Encontrando a clareza

Mas aplicar as novas descobertas para os esforços de conservação pode ser difícil. “Até agora, não temos realmente sido capaz de apreciar plenamente o poder da genômica na conservação”, diz Aaron Shafer, geneticista da Universidade de Trent em Peterborough, Canadá. Genética pode descobrir novas espécies, mas não é sempre óbvio como o conhecimento deve orientar as decisões sobre a proteção animal.

Amato observa fortes paralelos entre girafas e elefantes africanos, que foram classificados como uma única espécie, até que um estudo de 2010 forneceu evidências genéticas de que na verdade havia duas: elefantes da floresta (Loxodonta cyclotis) e elefantes da savana (Loxodonta africana). Esta conclusão aumentou chamadas para proteção extra do elefante da floresta, o mais raro dos dois.

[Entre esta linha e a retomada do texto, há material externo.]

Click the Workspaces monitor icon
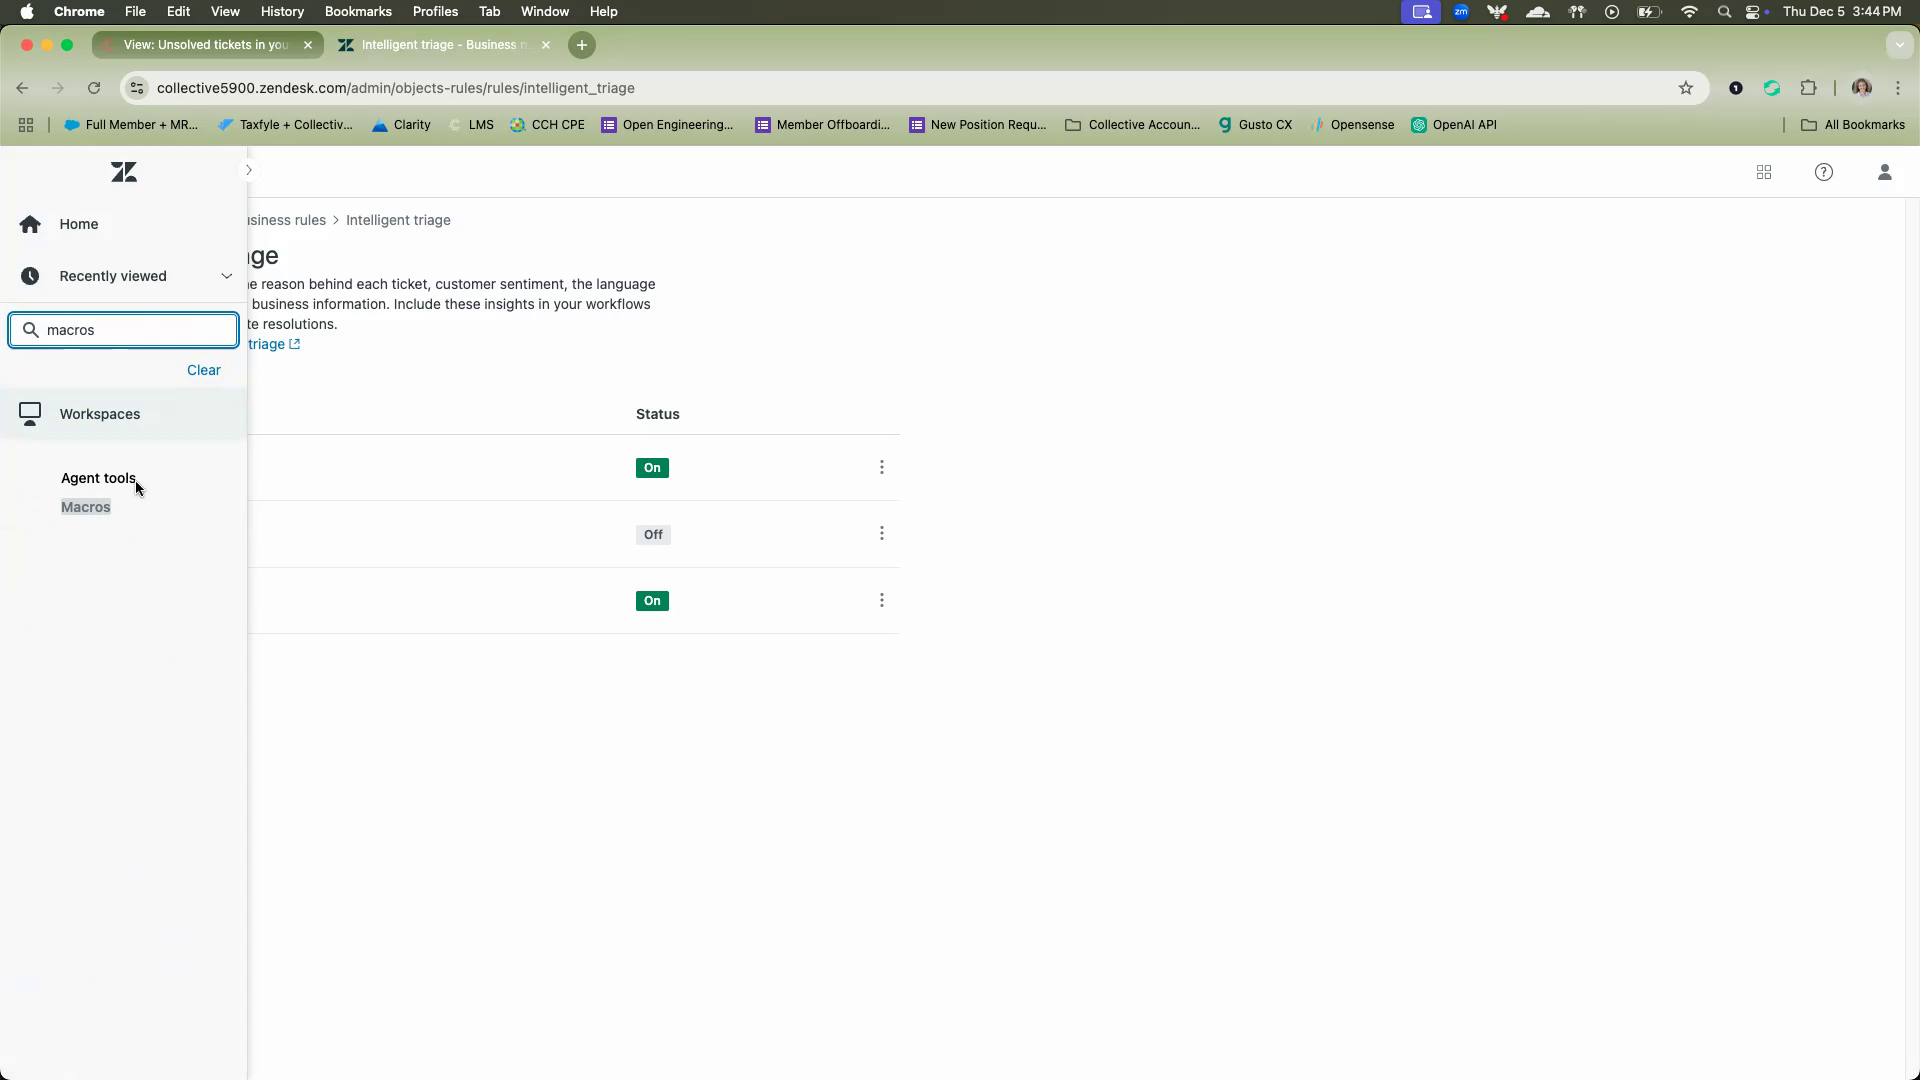Viewport: 1920px width, 1080px height. click(x=30, y=414)
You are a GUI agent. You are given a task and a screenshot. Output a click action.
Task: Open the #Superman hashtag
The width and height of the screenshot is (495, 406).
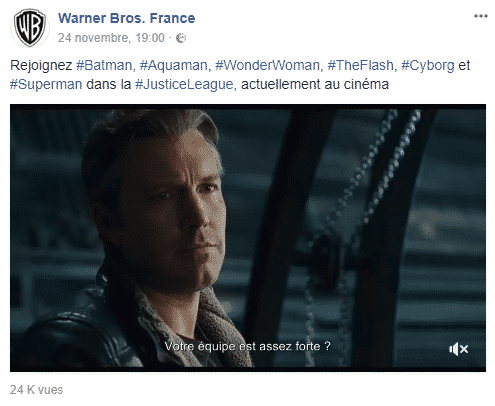coord(46,85)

No entanto, as avaliações de elefantes africanos pela União Internacional para a Conservação da Natureza trata os animais como uma espécie, devido a preocupações de que dividi-los em duas espécies iria colocar híbridos florestais e elefante savana em uma espécie de limbo conservação.

Evidências de que muitas populações de bisão americano (Bison bison) carregam pequenas quantidades de DNA de pecuária doméstica e levaram preocupações sobre se valia a pena guardar os rebanhos contaminados, uma vez que não foram completamente selvagem. Amato e outros biólogos argumentaram que os animais ainda merecem proteção. “Eles são ecologicamente bisonte funcionais”, diz Amato.

Ele continua a ser visto com o mais recente estudo terá qualquer impacto sobre a conservação girafa, diz ele. Os efeitos mais imediatos podem ser sentidos em zoológicos que comercializam os mamíferos para fins de reprodução: agora que os investigadores identificaram espécies separadas, deve ser mais fácil para os funcionários do zoológico fazer jogos apropriados.

A descoberta de espécies separadas de girafa poderia ter vindo mais cedo, mas os animais têm sido amplamente negligenciados pela ciência. “Girafas foram bastante onipresentes em seu habitat, e eles não eram muito um alvo para os caçadores furtivos”, diz Amato. “Eles são um animal icônico, mas eles precisam ser reconhecidas”.